3.7. Phylogenetic Analysis of YdiJ-Like Enzymes

Analysis of YdiJ distribution confirmed that it could be D2HGDH for a large group in the Proteobacteria phylum, namely, for the class gamma Proteobacteria, with maximal identity to the Enterobacteriaceae family (Figure 8). Of 1000 analyzed species of the Enterobacteriaceae family, all had enzymes with a identity of more than 49% to D2HGDHPa and D2HGDHEc, and all had Type II SerA, which was able to generate D-2-HGA from 2KG.

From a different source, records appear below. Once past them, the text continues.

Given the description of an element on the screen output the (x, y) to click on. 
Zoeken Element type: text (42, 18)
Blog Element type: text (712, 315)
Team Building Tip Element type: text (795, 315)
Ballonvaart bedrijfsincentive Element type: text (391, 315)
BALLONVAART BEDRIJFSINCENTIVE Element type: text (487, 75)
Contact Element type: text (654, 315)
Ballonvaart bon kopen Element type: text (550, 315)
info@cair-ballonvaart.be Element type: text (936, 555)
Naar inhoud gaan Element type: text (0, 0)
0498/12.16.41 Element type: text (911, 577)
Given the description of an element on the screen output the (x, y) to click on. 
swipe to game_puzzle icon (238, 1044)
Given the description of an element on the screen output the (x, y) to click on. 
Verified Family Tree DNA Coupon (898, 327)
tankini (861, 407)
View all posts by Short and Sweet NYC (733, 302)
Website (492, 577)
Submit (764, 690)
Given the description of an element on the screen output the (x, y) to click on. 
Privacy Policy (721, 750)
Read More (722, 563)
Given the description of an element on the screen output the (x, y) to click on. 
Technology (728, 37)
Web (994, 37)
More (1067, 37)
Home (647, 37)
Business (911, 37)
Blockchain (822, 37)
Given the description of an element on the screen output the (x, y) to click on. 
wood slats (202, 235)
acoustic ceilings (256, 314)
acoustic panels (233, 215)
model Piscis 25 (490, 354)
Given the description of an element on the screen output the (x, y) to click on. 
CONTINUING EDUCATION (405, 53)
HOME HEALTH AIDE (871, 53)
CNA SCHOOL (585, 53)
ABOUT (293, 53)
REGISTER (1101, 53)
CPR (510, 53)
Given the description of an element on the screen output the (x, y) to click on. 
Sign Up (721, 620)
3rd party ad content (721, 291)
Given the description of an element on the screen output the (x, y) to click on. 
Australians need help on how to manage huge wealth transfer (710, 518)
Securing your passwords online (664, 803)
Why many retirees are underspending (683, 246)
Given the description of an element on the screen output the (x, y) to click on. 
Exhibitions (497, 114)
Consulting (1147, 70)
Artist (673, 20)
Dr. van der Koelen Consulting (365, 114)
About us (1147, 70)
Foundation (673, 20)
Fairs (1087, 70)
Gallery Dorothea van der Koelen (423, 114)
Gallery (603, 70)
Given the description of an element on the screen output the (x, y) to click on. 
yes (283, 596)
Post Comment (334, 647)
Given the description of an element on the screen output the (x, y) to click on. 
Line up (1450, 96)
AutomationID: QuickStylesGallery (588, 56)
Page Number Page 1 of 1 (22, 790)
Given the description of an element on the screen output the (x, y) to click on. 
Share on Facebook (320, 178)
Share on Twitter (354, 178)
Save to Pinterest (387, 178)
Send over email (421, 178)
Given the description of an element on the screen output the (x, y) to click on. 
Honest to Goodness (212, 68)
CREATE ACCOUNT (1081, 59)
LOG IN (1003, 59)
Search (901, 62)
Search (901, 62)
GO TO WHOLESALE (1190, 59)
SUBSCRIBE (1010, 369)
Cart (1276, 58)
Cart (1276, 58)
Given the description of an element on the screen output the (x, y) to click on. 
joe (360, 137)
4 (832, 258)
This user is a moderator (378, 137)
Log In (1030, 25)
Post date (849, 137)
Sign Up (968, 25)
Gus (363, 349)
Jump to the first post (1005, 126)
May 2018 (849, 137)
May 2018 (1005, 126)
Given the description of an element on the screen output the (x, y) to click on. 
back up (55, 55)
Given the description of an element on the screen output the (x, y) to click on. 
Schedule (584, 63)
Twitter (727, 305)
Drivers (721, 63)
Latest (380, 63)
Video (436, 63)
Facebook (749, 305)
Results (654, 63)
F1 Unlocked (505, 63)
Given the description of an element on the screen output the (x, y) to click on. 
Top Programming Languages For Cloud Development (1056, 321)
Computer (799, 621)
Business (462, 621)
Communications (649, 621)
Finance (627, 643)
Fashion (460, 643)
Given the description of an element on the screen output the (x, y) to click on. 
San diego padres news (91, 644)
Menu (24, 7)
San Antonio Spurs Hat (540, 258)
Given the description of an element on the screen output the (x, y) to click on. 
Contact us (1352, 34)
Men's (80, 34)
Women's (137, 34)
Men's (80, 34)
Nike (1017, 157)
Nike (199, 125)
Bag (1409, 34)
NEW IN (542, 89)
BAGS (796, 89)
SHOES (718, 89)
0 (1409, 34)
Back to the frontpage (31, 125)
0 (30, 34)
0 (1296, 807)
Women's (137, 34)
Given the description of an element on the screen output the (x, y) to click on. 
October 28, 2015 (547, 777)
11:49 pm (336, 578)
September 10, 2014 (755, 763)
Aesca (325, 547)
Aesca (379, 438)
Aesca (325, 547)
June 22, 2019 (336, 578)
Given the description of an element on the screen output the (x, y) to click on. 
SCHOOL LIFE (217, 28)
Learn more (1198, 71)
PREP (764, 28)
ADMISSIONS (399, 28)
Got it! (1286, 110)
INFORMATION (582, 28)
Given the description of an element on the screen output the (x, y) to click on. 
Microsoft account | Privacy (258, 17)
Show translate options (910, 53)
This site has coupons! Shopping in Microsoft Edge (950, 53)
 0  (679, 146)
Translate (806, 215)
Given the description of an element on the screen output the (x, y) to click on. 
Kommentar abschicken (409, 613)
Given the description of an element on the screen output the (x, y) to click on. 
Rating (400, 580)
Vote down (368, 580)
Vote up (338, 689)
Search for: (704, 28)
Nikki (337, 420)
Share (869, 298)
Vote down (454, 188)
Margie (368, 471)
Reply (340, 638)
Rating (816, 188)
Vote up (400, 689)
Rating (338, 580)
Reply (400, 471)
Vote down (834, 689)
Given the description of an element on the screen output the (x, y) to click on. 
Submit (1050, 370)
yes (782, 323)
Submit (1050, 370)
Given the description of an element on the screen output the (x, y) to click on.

D2HGDHPs is also an enzyme from the Proteobacteria phylum. From 1000 analyzed species of the Proteobacteria phylum, the coexistence of D2HGDHPs-like enzymes and Type II SerA was about 30%, and the coexistence of D2HGDHPa-like or D2HGDHEc-like enzymes and Type II SerA in this phylum was more than 65% (Tables S2 and S3). There are probably only two types of D2HGDH that exist in the Proteobacteria phylum. Thus, D2HGDHPa-like or D2HGDHEc-like enzymes are predominant in the Proteobacteria phylum.

4. Conclusions

In the present study, we report the identification and biochemical characterization of a novel family of D2HGDHs encoded by ydiJ in P. ananatis and E. coli. D-2-HGA has been detected in various organisms, including Homo sapiens, Arabidopsis thaliana, and Saccharomyces cerevisiae, and extensively studied after being identified as an “oncometabolite” in humans [14,16,45]. Although D-2-HGA has also been found at low detectable levels in bacteria such as Pseudomonas [46] and E. coli [47], it did not draw much attention because it was not considered a core metabolite. Recently, Zhang et al. [14] showed that D-2-HGA is a “normal” metabolite that is simultaneously produced by SerA (Type II PHGDH) and catabolized by D2HGDH without accumulation in bacterial metabolism in P. stutzeri. Moreover, they concluded that coupling between D-3-phosphoglycerate dehydrogenase and D2HGDH drives bacterial L-serine synthesis. In our study, we also demonstrated that D-2-HGA is a normal metabolite in P. ananatis and E. coli produced during L-serine synthesis by SerA and is subsequently converted back to 2KG via D2HGDH encoded by ydiJ. The physiological molecule that functions as the primary electron acceptor during D-2-HGA oxidation by YdiJ in P. ananatis and E. coli is unknown and requires further investigation (Figure 9). The discovery of a novel D2HGDH encoded by ydiJ adds a new and interesting member to the D2HGDH family and may provide fundamental information for metabolic engineering of microbial chassis with desired properties. Previously, we demonstrated the great impact of the overexpression of ydiJ on the production of L-cysteine or L-methionine by a P. ananatis-based microbial platform [48].